Data for locating words and elements:
-- begin --
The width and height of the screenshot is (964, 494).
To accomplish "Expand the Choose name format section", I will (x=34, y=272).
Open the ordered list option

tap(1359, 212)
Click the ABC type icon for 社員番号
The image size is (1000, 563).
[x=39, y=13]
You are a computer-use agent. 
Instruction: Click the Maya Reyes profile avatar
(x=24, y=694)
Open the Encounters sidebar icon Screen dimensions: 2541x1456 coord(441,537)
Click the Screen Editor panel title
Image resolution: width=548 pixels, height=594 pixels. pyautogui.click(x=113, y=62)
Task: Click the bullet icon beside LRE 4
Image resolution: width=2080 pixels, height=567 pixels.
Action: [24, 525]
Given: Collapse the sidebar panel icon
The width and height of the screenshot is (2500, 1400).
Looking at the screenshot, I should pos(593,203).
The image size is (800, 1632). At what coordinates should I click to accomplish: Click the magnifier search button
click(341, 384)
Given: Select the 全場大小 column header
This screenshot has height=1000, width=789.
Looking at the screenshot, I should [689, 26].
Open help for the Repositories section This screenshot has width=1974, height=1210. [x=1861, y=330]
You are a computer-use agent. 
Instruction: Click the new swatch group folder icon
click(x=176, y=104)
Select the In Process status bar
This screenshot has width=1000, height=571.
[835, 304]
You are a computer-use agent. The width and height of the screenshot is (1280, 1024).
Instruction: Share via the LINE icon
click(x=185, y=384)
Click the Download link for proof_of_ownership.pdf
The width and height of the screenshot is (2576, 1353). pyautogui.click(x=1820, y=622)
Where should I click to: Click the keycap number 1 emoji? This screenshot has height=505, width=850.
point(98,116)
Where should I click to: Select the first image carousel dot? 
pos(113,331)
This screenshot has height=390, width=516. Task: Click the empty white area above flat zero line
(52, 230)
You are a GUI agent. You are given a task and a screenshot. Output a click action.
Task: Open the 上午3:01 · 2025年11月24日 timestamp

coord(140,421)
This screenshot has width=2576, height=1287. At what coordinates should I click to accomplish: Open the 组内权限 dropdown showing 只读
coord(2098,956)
-- end --
• **Stated exercise**: Update the data above by replacing every "computer-use agent" with "screen assistant" and leaving everything else unchanged.

• **Finished task**:
The width and height of the screenshot is (964, 494).
To accomplish "Expand the Choose name format section", I will (x=34, y=272).
Open the ordered list option

tap(1359, 212)
Click the ABC type icon for 社員番号
The image size is (1000, 563).
[x=39, y=13]
You are a screen assistant. 
Instruction: Click the Maya Reyes profile avatar
(x=24, y=694)
Open the Encounters sidebar icon Screen dimensions: 2541x1456 coord(441,537)
Click the Screen Editor panel title
Image resolution: width=548 pixels, height=594 pixels. pyautogui.click(x=113, y=62)
Task: Click the bullet icon beside LRE 4
Image resolution: width=2080 pixels, height=567 pixels.
Action: [24, 525]
Given: Collapse the sidebar panel icon
The width and height of the screenshot is (2500, 1400).
Looking at the screenshot, I should pos(593,203).
The image size is (800, 1632). At what coordinates should I click to accomplish: Click the magnifier search button
click(341, 384)
Given: Select the 全場大小 column header
This screenshot has height=1000, width=789.
Looking at the screenshot, I should [689, 26].
Open help for the Repositories section This screenshot has width=1974, height=1210. [x=1861, y=330]
You are a screen assistant. 
Instruction: Click the new swatch group folder icon
click(x=176, y=104)
Select the In Process status bar
This screenshot has width=1000, height=571.
[835, 304]
You are a screen assistant. The width and height of the screenshot is (1280, 1024).
Instruction: Share via the LINE icon
click(x=185, y=384)
Click the Download link for proof_of_ownership.pdf
The width and height of the screenshot is (2576, 1353). pyautogui.click(x=1820, y=622)
Where should I click to: Click the keycap number 1 emoji? This screenshot has height=505, width=850.
point(98,116)
Where should I click to: Select the first image carousel dot? 
pos(113,331)
This screenshot has height=390, width=516. Task: Click the empty white area above flat zero line
(52, 230)
You are a GUI agent. You are given a task and a screenshot. Output a click action.
Task: Open the 上午3:01 · 2025年11月24日 timestamp

coord(140,421)
This screenshot has width=2576, height=1287. At what coordinates should I click to accomplish: Open the 组内权限 dropdown showing 只读
coord(2098,956)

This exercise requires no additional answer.